3 Ritiene il collegio che le ragioni addotte dal giudice di merito a sostegno della scelta operata in dispositivo siano immuni dagli errori giuridici e dai vizi motivazionali denunciati dagli impugnanti e resistano, pertanto, alle critiche svolte in ricorso.

Occorre muovere dalla considerazione che indispensabile, ai fini della sussistenza della responsabilità di cui all’art. 2049 cod. civ., è l’esistenza di un rapporto di preposizione, il cui nucleo strutturale minimo è l’espletamento, da parte di un soggetto, di una mansione, nell’interesse e su incarico, ancorchè occasionale o temporaneo, di un altro soggetto. Peraltro, perchè il fatto illecito possa dirsi compiuto dal dipendente nell’esercizio delle incombenze alle quali lo stesso è adibito, non occorre che tra mansioni espletate e fatto dannoso ricorra un rigoroso nesso di causa a effetto, sufficiente essendo che tali incombenze o mansioni abbiano reso possibile, o comunque agevolato, il comportamento produttivo del danno, mentre rimane irrilevante, al fine indicato, che esso travalichi i limiti dell’incarico ricevuto dal preposto.

L’esorbitanza della condotta è invero ininfluente tutte le volte in cui essa, da un lato, sia stata comunque agevolata dal ruolo rivestito dall’agente nell’organizzazione del preponente, dall’altro, si sia comunque realizzata nell’ambito e per finalità coerenti a quelle in vista delle quali la preposizione è avvenuta, in maniera tale da far apparire al terzo in buona fede che l’attività posta in essere per la consumazione dell’illecito rientrasse tra le incombenze proprie del preposto (confr.
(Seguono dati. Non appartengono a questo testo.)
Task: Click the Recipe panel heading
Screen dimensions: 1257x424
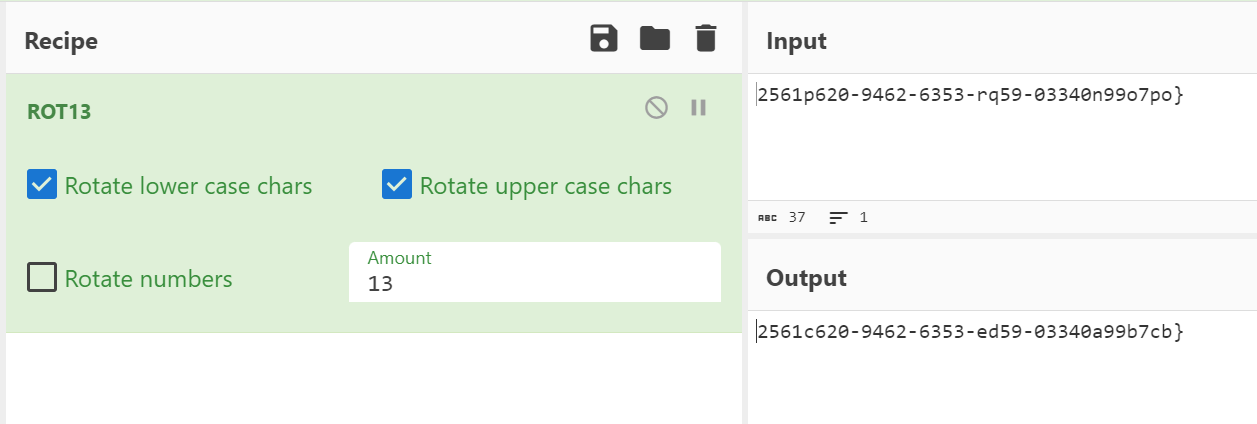Action: (x=61, y=41)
Cass. civ. 24 marzo 2011, n. 6829).

4 Ora, a ben vedere, la Corte d’appello ha respinto la domanda attrice in ragione, proprio, della ritenuta insussistenza del nesso di occasionalità necessaria, evocato dai ricorrenti, tra l’attività svolta dal F. presso la struttura pubblica e l’illecito di cui l’attrice ha chiesto il ristoro, in tale prospettiva valorizzando il profilo privatistico del rapporto tra Azienda ospedaliera e medico e, a valle, tra medico e paziente. In sostanza, ciò che il giudice d’appello ha negato, è la dipendenza eziologica tra l’affidamento della L. alle distorte informazioni del F. e l’attività da questo svolta come professore dell’Istituto di Clinica Ortopedica, di talchè non ha alcun interesse stabilire, in questa sede, se vi sia stato o meno il denunziato malgoverno delle ammissioni fatte dall’Azienda negli scritti difensivi.
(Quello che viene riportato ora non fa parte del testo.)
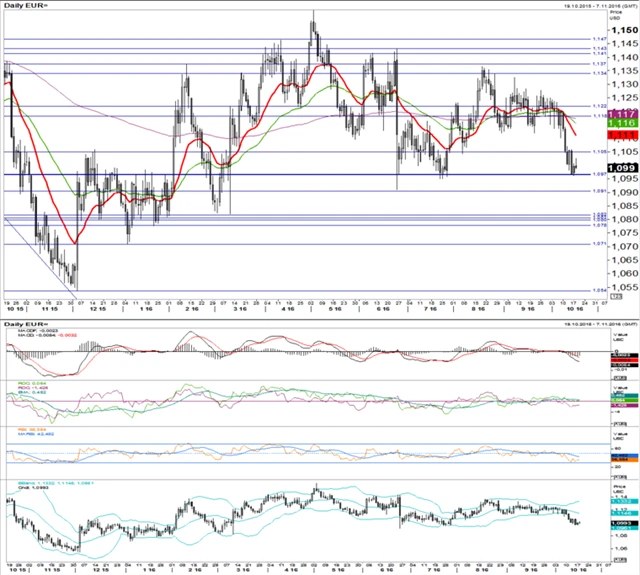
Task: Click the black current price tag 1,099
Action: coord(621,167)
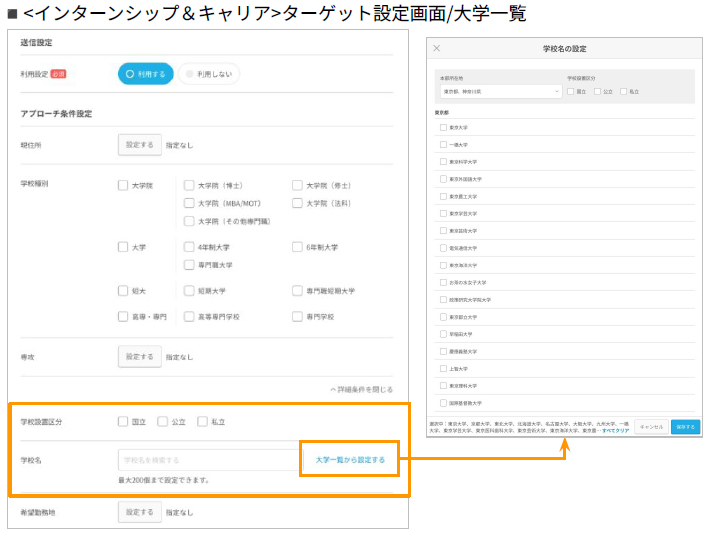Select 東京大学 checkbox in the list

(x=443, y=128)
La coerenza della decisione impugnata con i principi giuridici che presidiano la materia e la complessiva adeguatezza dell’impianto argomentativo addotto dalla Corte d’appello a sostegno della scelta decisoria operata relegano le critiche formulate in ricorso al rango di censure di carattere meramente valutativo, inammissibili in questa sede. Non par dubbio invero che l’apprezzamento, in concreto, della ricorrenza del nesso di occasionalità necessaria pertiene al giudice di merito; che esso è conseguentemente incensurabile in sede di legittimità ove congruamente motivato; che la motivazione è adeguata ove, tra l’altro, sia esente da aporie, da contrasti disarticolanti con il contesto fattuale di riferimento, conforme a criteri di comune buon senso. E nella fattispecie tale conformità va riconosciuta a sol considerare, tra l’altro, che le informazioni in ordine ai tempi di attesa per l’esecuzione di un intervento sarebbero state di pertinenza dei competenti uffici amministrativi, di talchè le stravaganti e interessate esternazioni di un professore plausibilmente sono state ritenute inidonee a determinare un affidamento di cui debba rispondere l’Azienda ospedaliera.
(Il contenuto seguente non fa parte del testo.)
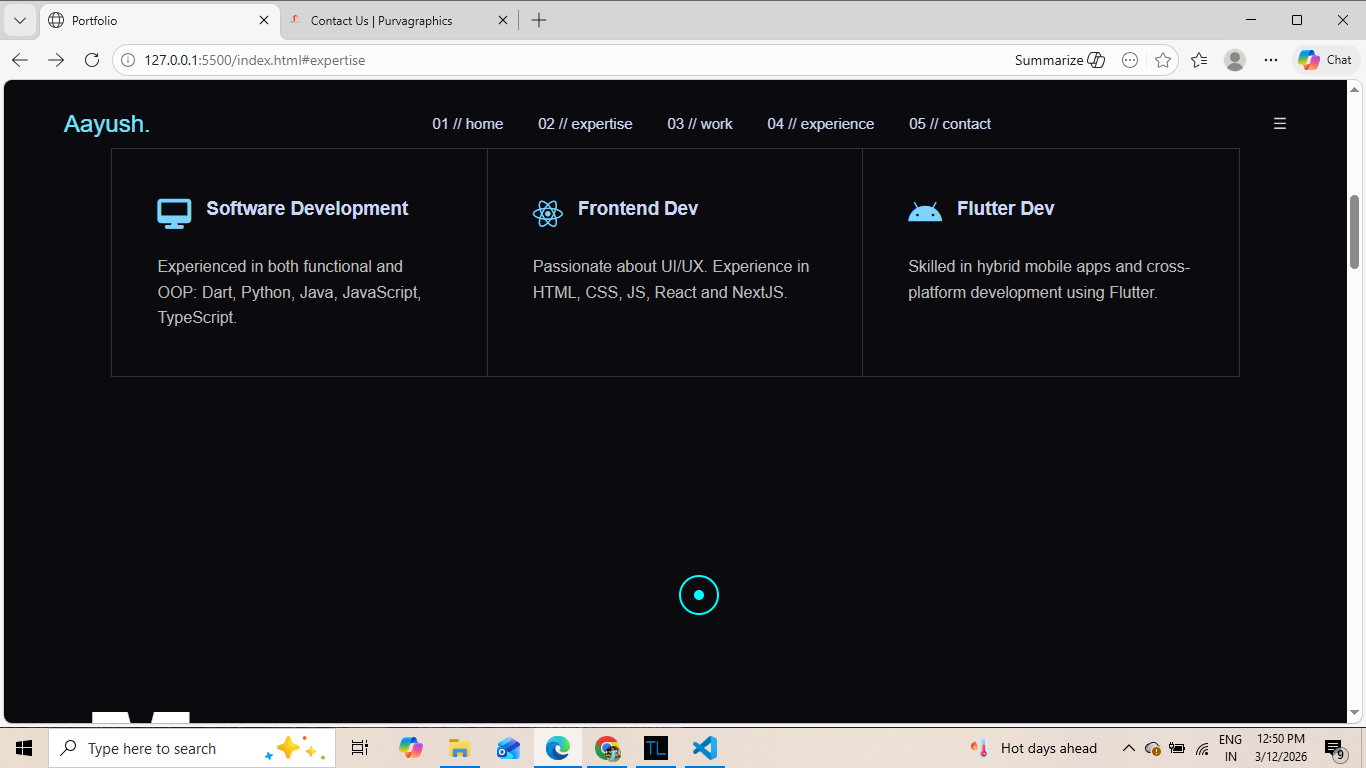
Task: Click the Aayush. logo
Action: (106, 124)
Per le ragioni esposte il ricorso deve essere rigettato.

La difficoltà delle questioni consiglia di compensare integralmente tra le parti le spese del giudizio.
P.Q.M.

La Corte rigetta il ricorso. Compensa integralmente tra le parti le spese del giudizio.

Testo non ufficiale. La sola stampa del bollettino ufficiale ha carattere legale.